課題: 下にある前川自邸についての本文から、「切り妻を正面にした強い表現、さらにそれを強調する象徴的な棟持ち柱。」という語句を含む箇所で始め、「くを上海の支所に出していた。」まで来たら止めて、その範囲を一字も変えずに書き写すこと。

本文:
------------------------------------------------
小金井の江戸東京たてもの園へやってきた。
前川自邸は、園の入口を入ると真っ先に目につく所に、しかも、東南の最高の角度から接近してゆく。
背景は見事な林だし、庭の東南隅には大きなケヤキが茂っている。
申し分のない立地だ。
目黒にあった当時の平面図だ。建築はもちろん、門からのアプローチも移築後とほとんど変わっていない。
大きな屋根の下、二層分の大きな開口部。
その中心に丸い柱。
どっしりと落ち着いた見事な立面だ。
切り妻を正面にした強い表現、さらにそれを強調する象徴的な棟持ち柱。
左右に流れ降りる破風板が、先端へ向けて幅を広くしているのがわかる。
これらが伊勢神宮の影響といわれている。
この設計を担当したのは、崎谷小三郎。
この住宅の設計にかかるころ、日本は太平洋戦争に突入していた。
前川事務所は国内には仕事がなく上海華興商業銀行の仕事のためにスタッフの多くを上海の支所に出していた。
しかし前川は自邸の担当者として上海から崎谷を呼び戻す。
崎谷は門司に上陸すると、あちこち見学しながら東京へもどるが、このとき、伊勢神宮も見たらしい。
広がった破風板を母屋の先端を閂(かんぬき)にして固定している。かなり装飾的なディテールである。
崎谷小三郎は初め、山口文象の事務所に勤めたが、レーモンド事務所に勤務していた前川を慕って、レーモンド事務所へ移る。しかし、レーモンド事務所も仕事がなくなり、前川は崎谷らを連れて退所、事務所を開設する(1935年・昭和10年 前川30歳)。
前川の崎谷に対する信頼は厚かった。
大谷石を積んだ二枚の塀。そには門扉がない。
担当した崎谷は苦心してスケッチを進めるが、伊勢神宮を思わせる大屋根の案を前川に見せるのはさすがにためらいがあったという。
しかし、前川はじっと見つめたままついになにも言わなかった。
モダニズムを掲げて走ってきた前川が自分の家にこの大屋根を受け入れた心境は複雑だったにちがいない。
玄関からの視線を遮る大谷石の壁には穴があいている。
遮るような見せるような・・・。
------------------------------------------------
入力データ:

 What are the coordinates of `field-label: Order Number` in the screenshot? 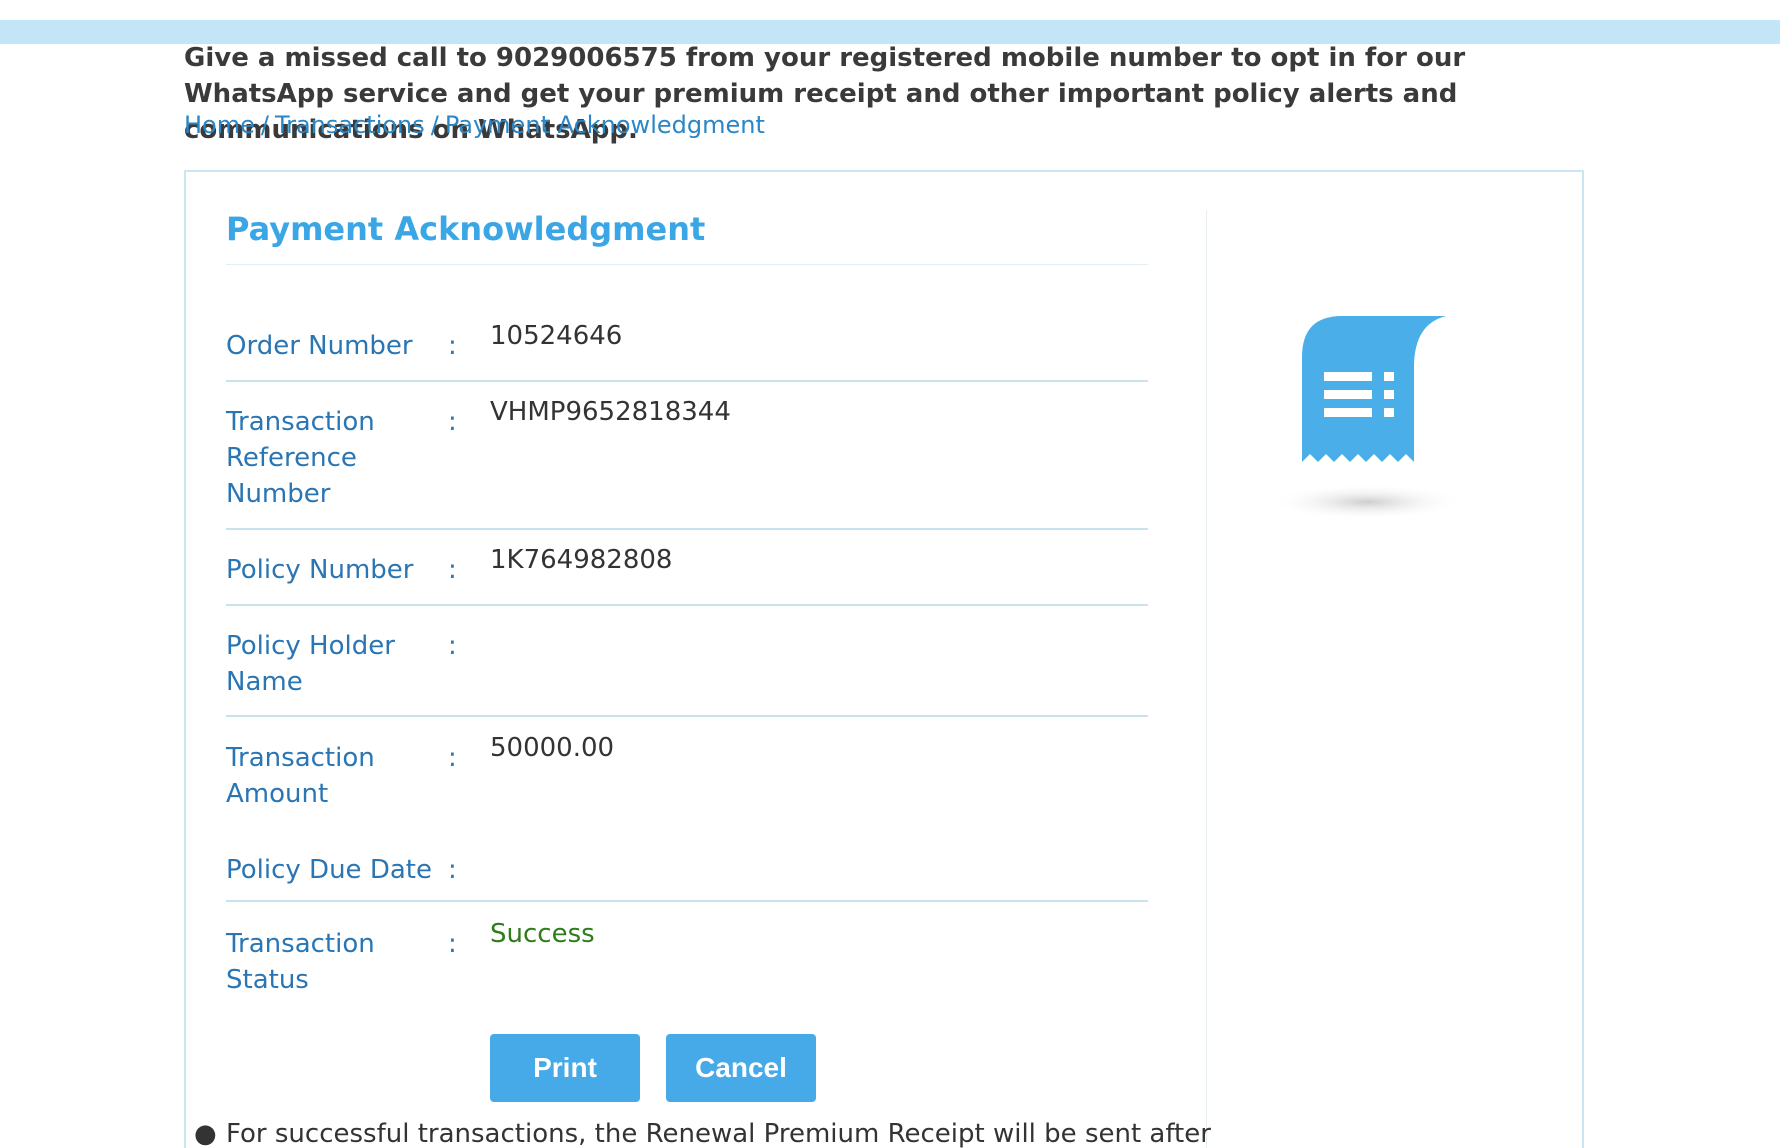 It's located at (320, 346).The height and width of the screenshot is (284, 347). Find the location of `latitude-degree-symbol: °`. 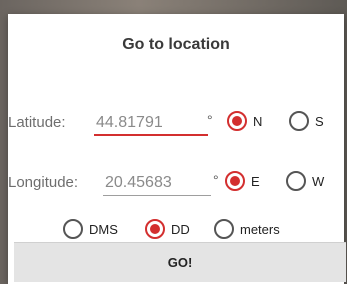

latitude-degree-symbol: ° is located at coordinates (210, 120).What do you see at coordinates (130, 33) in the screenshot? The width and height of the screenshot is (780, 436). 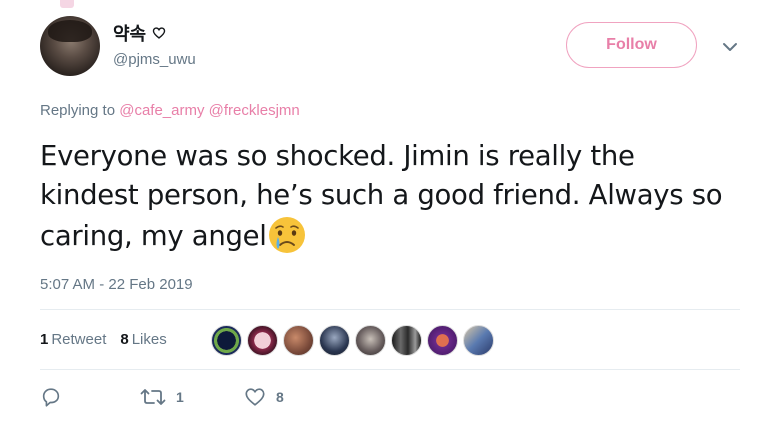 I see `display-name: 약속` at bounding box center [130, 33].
------------------------------------------------
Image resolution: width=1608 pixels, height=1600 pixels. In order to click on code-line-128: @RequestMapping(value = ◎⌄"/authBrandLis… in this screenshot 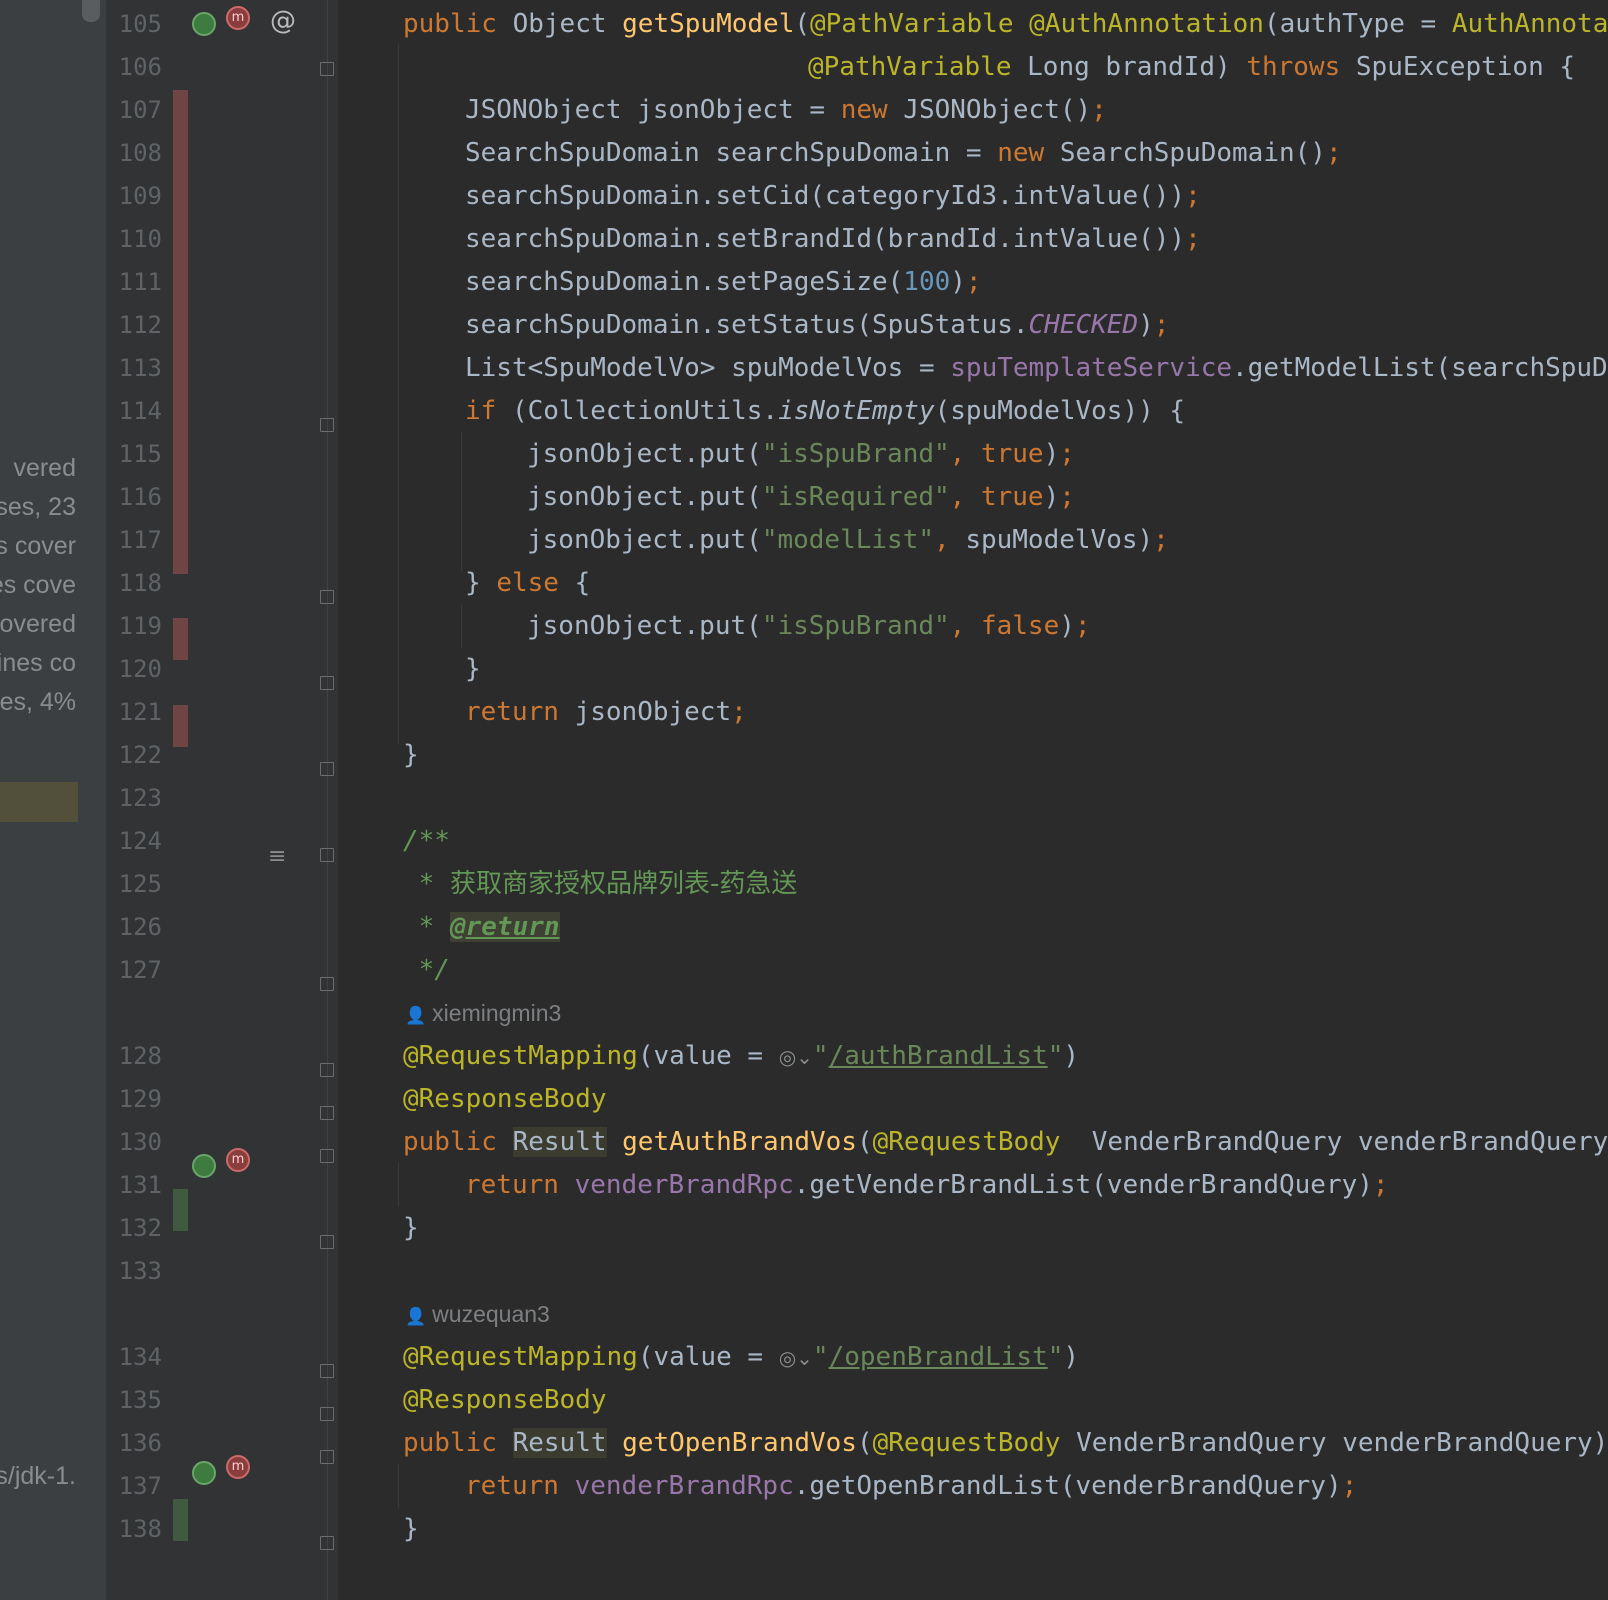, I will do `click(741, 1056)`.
------------------------------------------------
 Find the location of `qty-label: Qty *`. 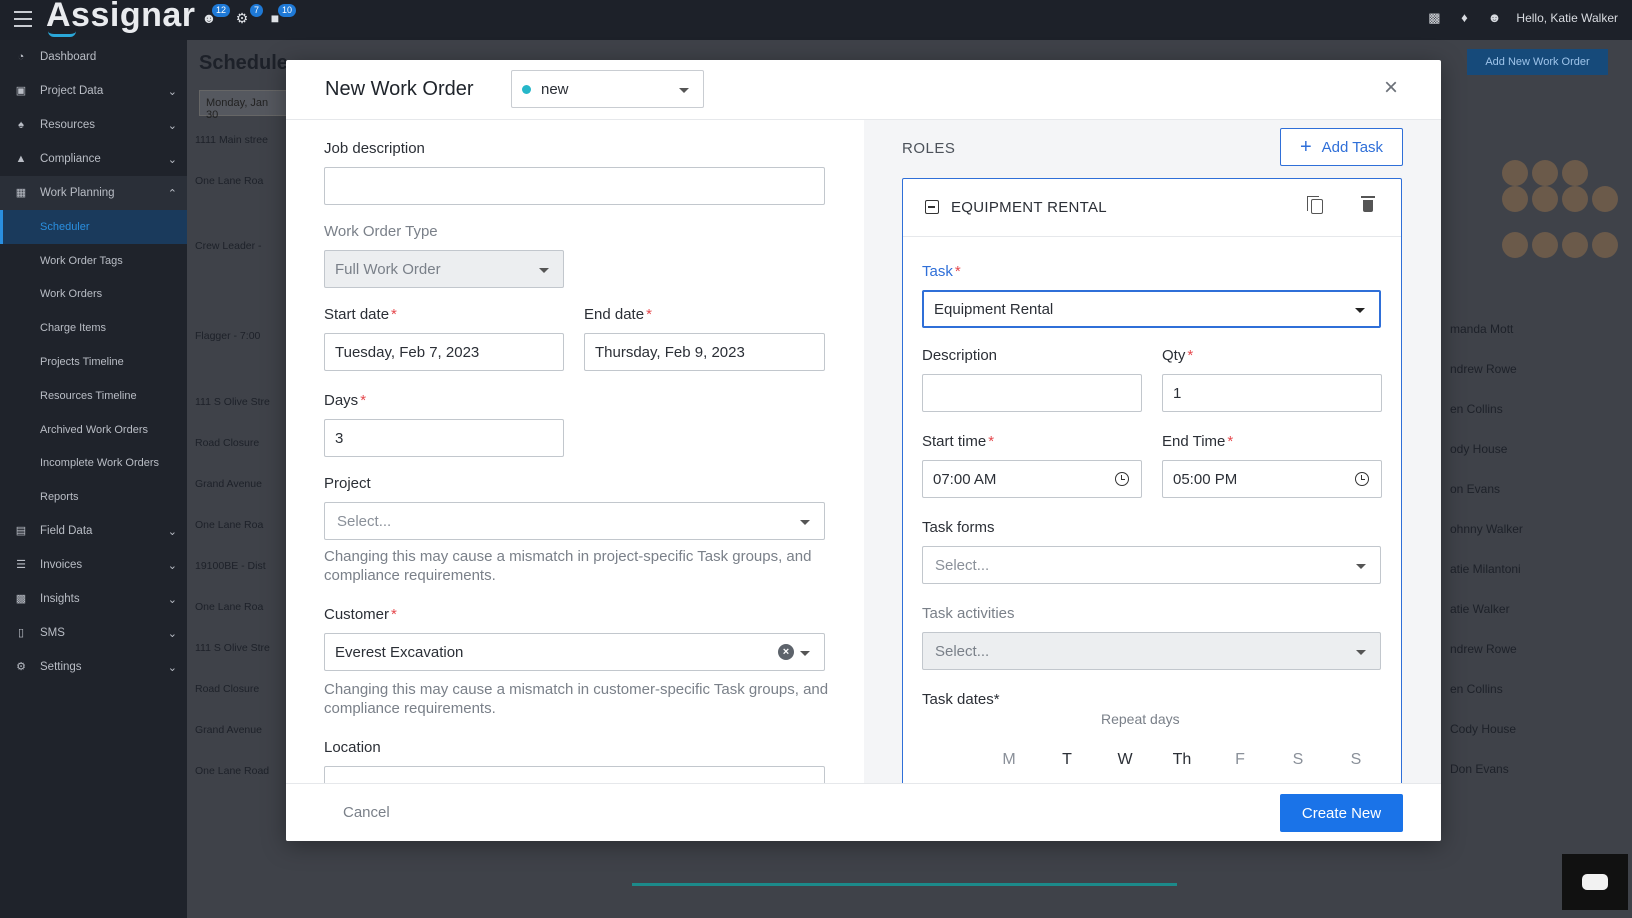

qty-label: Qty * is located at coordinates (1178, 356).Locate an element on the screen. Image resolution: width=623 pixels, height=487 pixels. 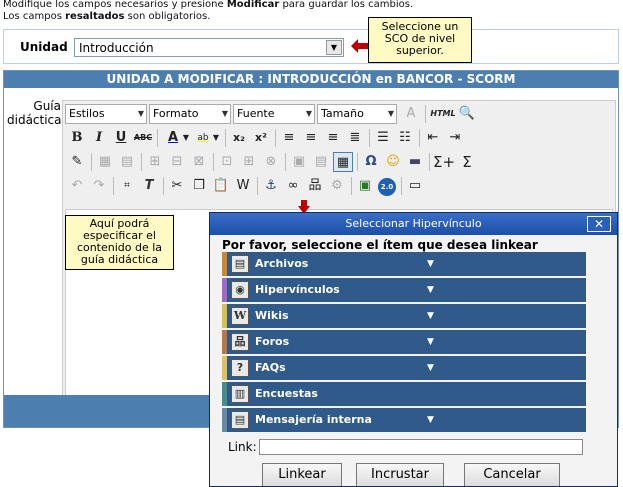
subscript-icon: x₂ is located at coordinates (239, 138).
------------------------------------------------
解答欄:
切り妻を正面にした強い表現、さらにそれを強調する象徴的な棟持ち柱。
左右に流れ降りる破風板が、先端へ向けて幅を広くしているのがわかる。
これらが伊勢神宮の影響といわれている。
この設計を担当したのは、崎谷小三郎。
この住宅の設計にかかるころ、日本は太平洋戦争に突入していた。
前川事務所は国内には仕事がなく上海華興商業銀行の仕事のためにスタッフの多くを上海の支所に出していた。